Two ways to use LLMs

You can use a provider in two modes:
  1. Directly (via Builder) for testing prompts or models without retrieval.
  2. In a Pipeline (via RAGPipeline) for the full RAG experience.

1. Direct Usage (The Builder)

Use the Builder pattern when you want a simple chat loop to validate a model or a system prompt.
from raglight.rag.builder import Builder
from raglight.config.settings import Settings

# 1. Setup
Settings.setup_logging()
model = "llama3"

# 2. Build LLM (No retrieval)

llm = (
Builder()
.with_llm(
provider=Settings.OLLAMA,
model_name=model,
system_prompt=Settings.DEFAULT_SYSTEM_PROMPT
)
.build_llm()
)

# 3. Chat Loop

print(llm.generate({"question": "Explain quantum computing in one sentence."}))


2. RAG Pipeline Usage

In a RAG pipeline, the LLM (Generation) and Embeddings (Retrieval) are configured separately.
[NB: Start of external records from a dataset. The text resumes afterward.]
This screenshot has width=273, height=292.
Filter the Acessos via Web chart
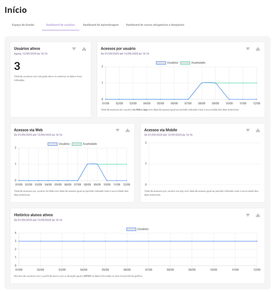[x=118, y=130]
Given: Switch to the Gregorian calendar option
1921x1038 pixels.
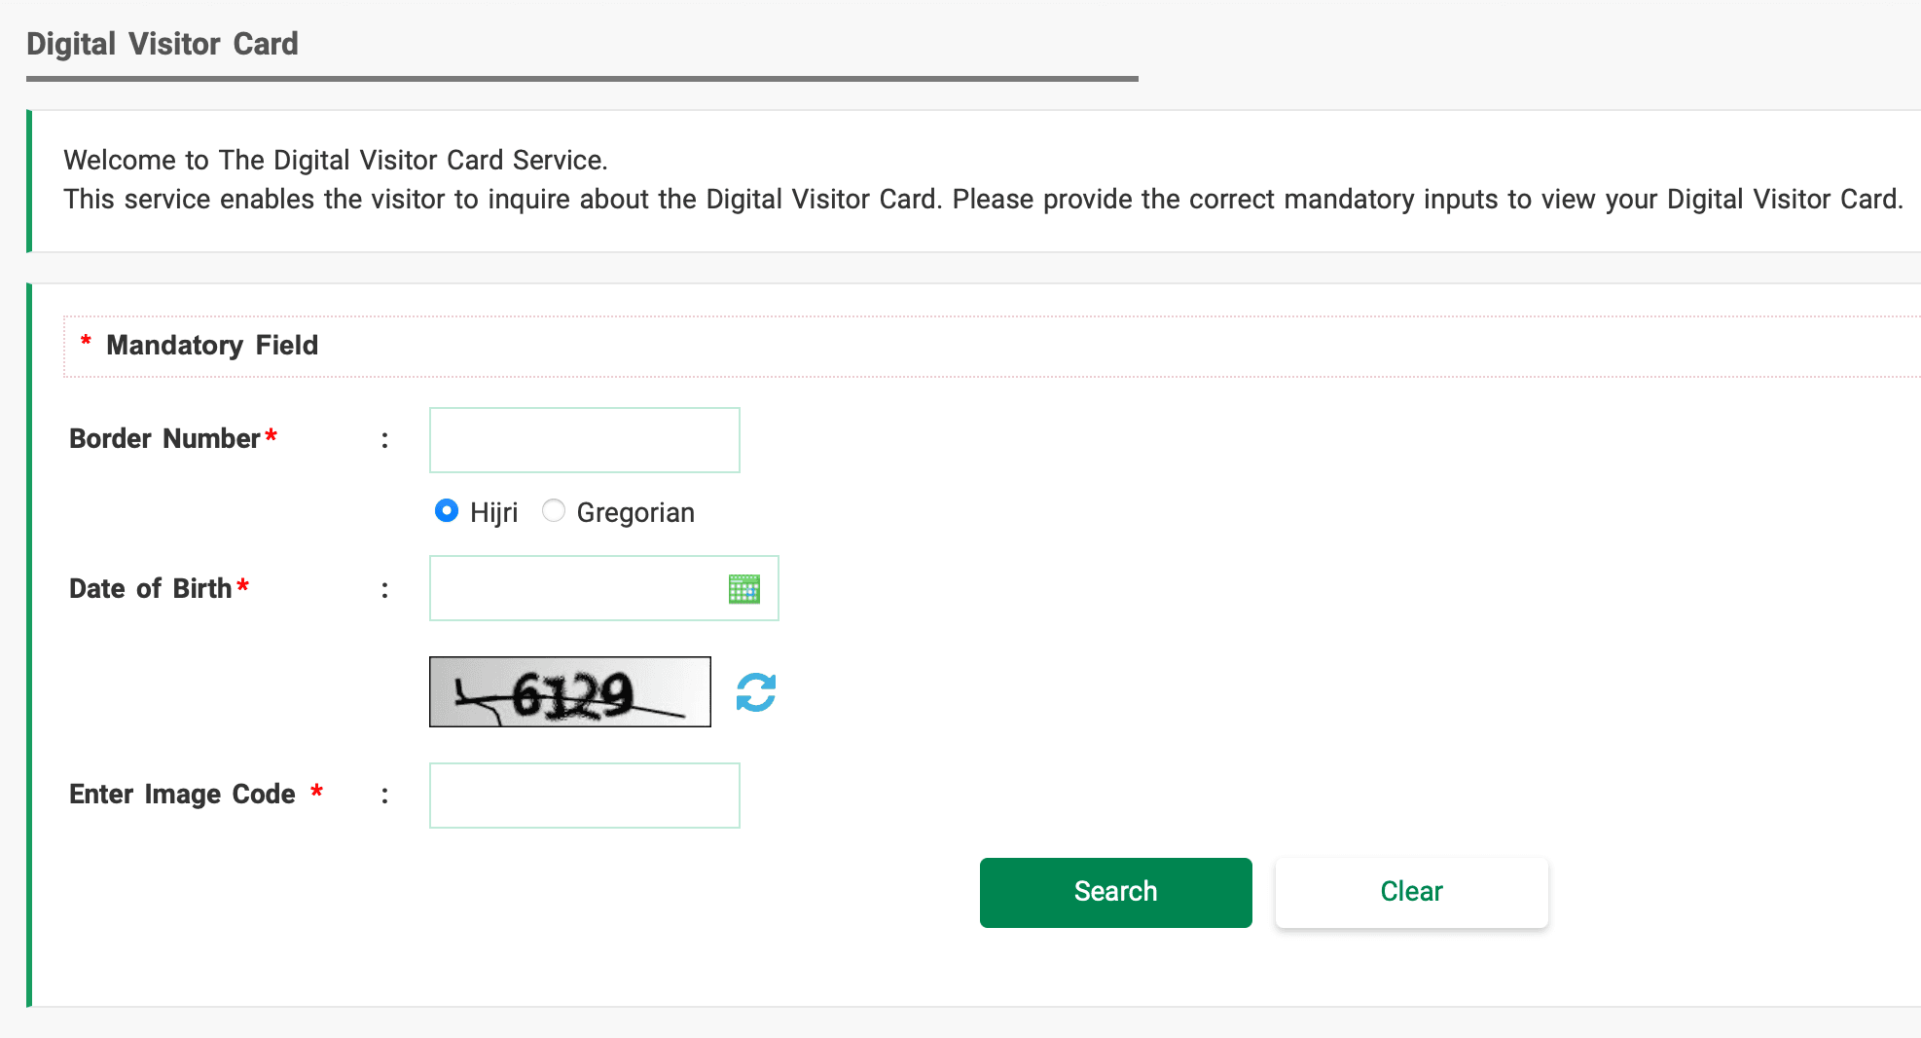Looking at the screenshot, I should coord(553,510).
This allows you to mix and match (e.g., Local Embeddings + Remote LLM). Here is a full example using Google Gemini for both.
main.py
from raglight.rag.simple_rag_api import RAGPipeline
from raglight.models.data_source_model import GitHubSource
from raglight.config.settings import Settings
from raglight.config.rag_config import RAGConfig
from raglight.config.vector_store_config import VectorStoreConfig

Settings.setup_logging()

# 1. Define Source (e.g., GitHub Repo)
knowledge_base = [
    GitHubSource(url="https://github.com/Bessouat40/RAGLight")
]

# 2. Configure Vector Store (Embeddings)
# We use Gemini for embeddings here, but could use Settings.HUGGINGFACE
vector_store_config = VectorStoreConfig(
    provider=Settings.GOOGLE_GEMINI,
    embedding_model=Settings.GEMINI_EMBEDDING_MODEL,
    database=Settings.CHROMA,
    persist_directory="./defaultDb",
    collection_name="gemini_collection",
)

# 3. Configure RAG (Generation)
config = RAGConfig(
    provider=Settings.GOOGLE_GEMINI,
    llm=Settings.GEMINI_LLM_MODEL,
    knowledge_base=knowledge_base,
    api_base=Settings.DEFAULT_GOOGLE_CLIENT # Optional if env var is set
)

# 4. Build & Run
pipeline = RAGPipeline(config, vector_store_config)
pipeline.build()

response = pipeline.generate(
    "How can I create a RAGPipeline using python? Show me code."
)
print(response)

Provider Setup Checklist

Before running the code, ensure your environment is ready.

Local Providers

  1. Install Ollama from ollama.com. 2. Run ollama serve. 3. Pull a model: ollama pull llama3. 4. Default URL: http://localhost:11434 (handled by RAGLight).
  1. Open LMStudio. 2. Go to the Local Server tab. 3. Load a model. 4. Click Start Server. 5. Ensure Settings.DEFAULT_LMSTUDIO_CLIENT matches the URL (usually http://localhost:1234/v1).
  1. Start vLLM with an OpenAI-compatible server. 2. Set api_base in your config to your vLLM endpoint.

Remote Providers

Ensure these environment variables are set in your .env file:
  • OpenAI: OPENAI_API_KEY
  • Mistral: MISTRAL_API_KEY
  • Google: GEMINI_API_KEY
Authentication uses the standard boto3 credential chain — no extra install needed:
  1. Environment variables: AWS_ACCESS_KEY_ID, AWS_SECRET_ACCESS_KEY, AWS_DEFAULT_REGION
  2. Credentials file: ~/.aws/credentials
  3. IAM role: automatic when running on EC2, ECS, or Lambda
See the AWS Bedrock page for a full example.